[Data for analysis Boundary: Start]

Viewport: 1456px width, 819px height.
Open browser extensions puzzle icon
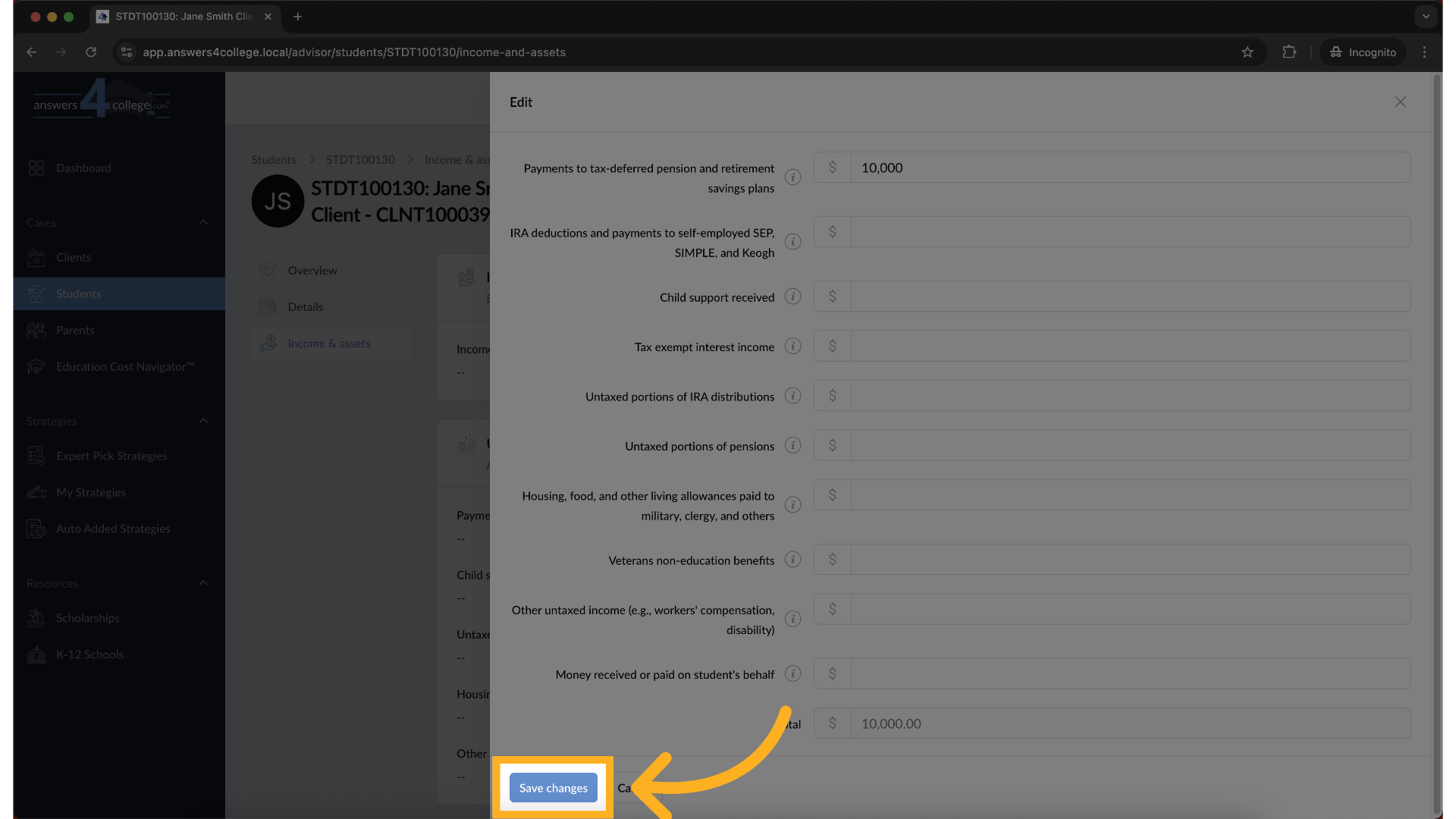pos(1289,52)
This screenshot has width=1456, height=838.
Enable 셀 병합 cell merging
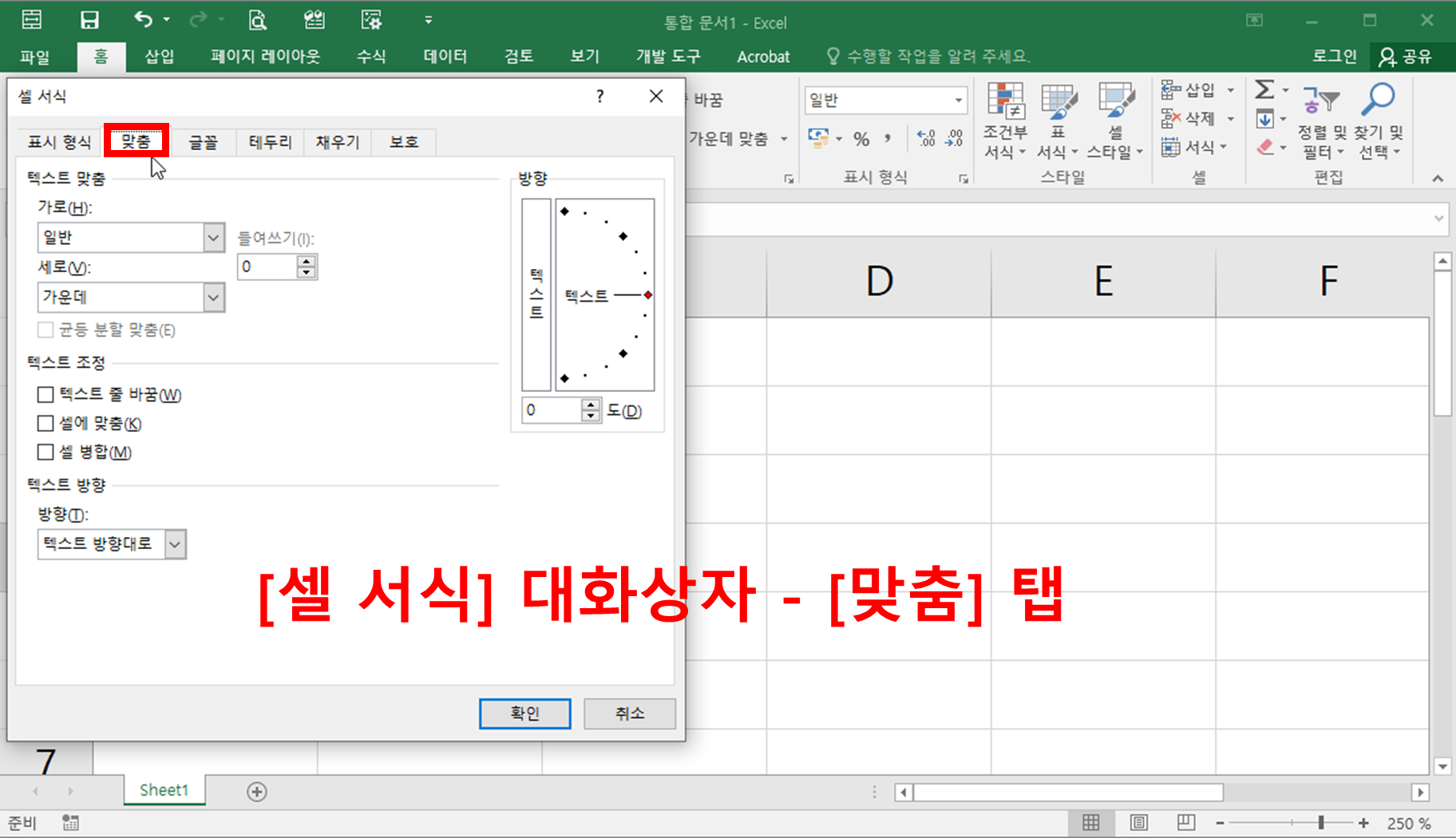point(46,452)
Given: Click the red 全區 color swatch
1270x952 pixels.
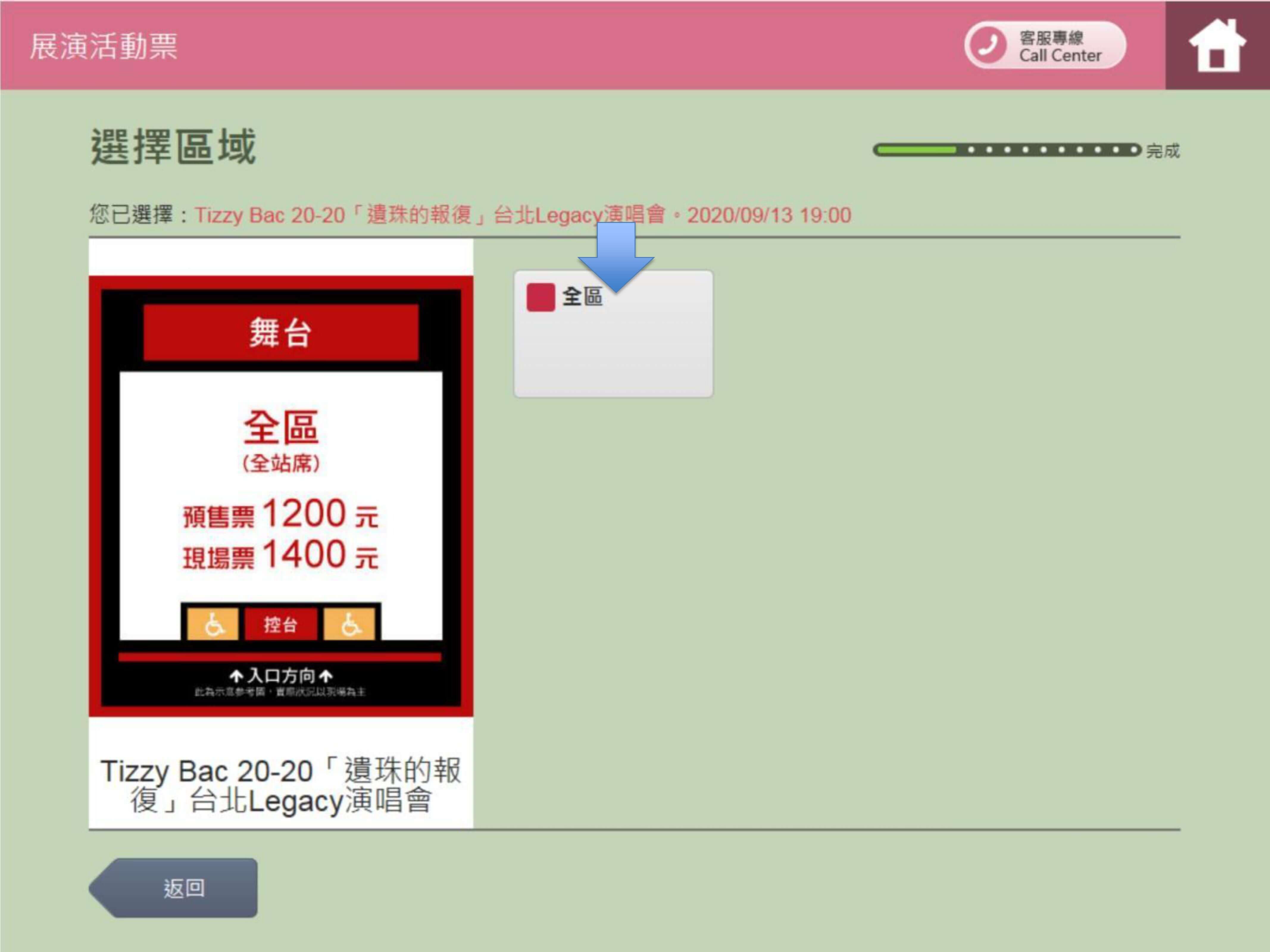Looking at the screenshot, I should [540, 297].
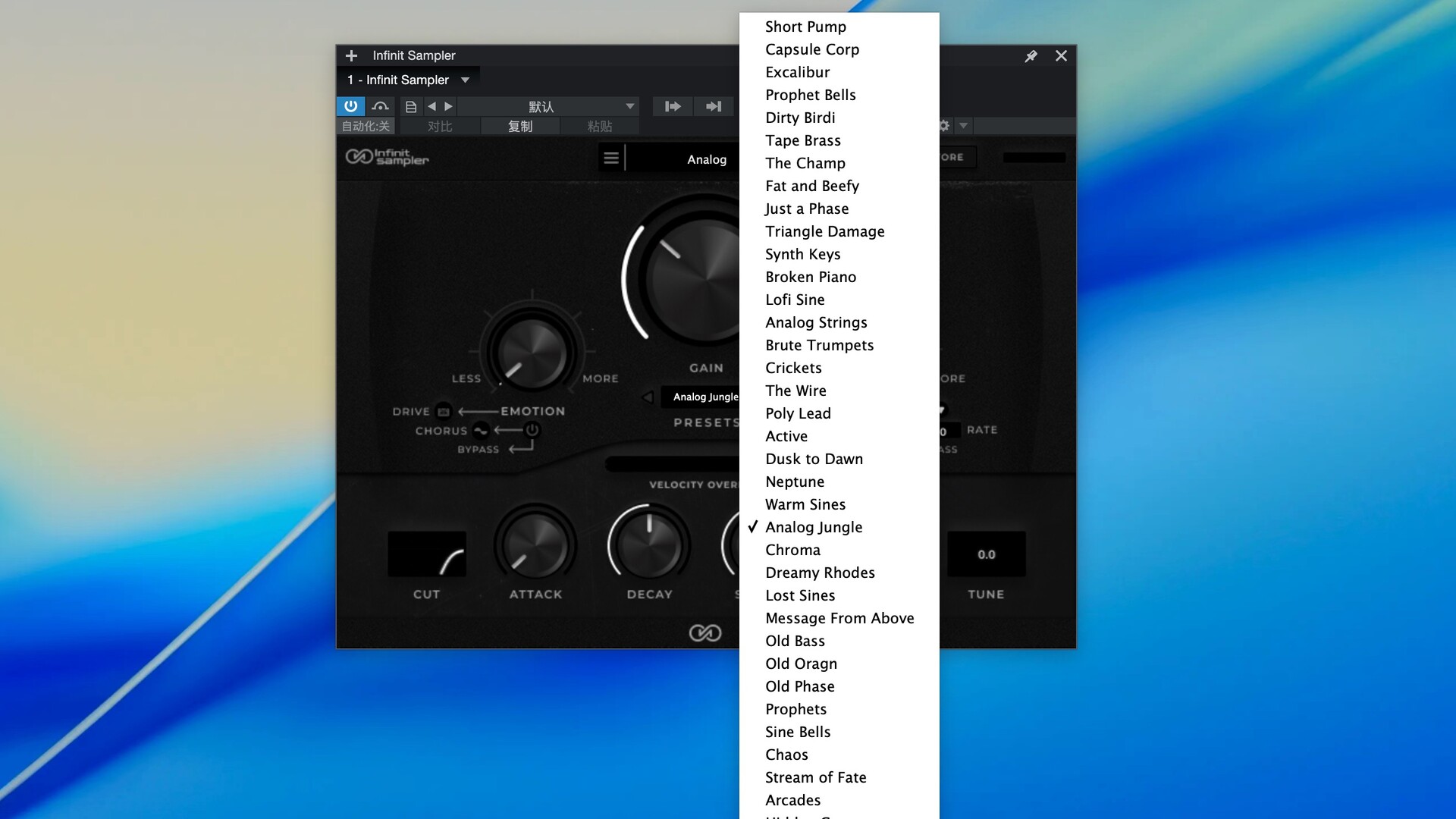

[Data for analysis Boundary: End]

▶ Assigned task:
Return only the line with "Enable 셀 병합 cell merging" and the lines after it up to the end of the records, exact and free of pictures.

▶ Solution to the problem:
Enable 셀 병합 cell merging
point(46,452)
Given: Click the red 全區 color swatch
1270x952 pixels.
Looking at the screenshot, I should [540, 297].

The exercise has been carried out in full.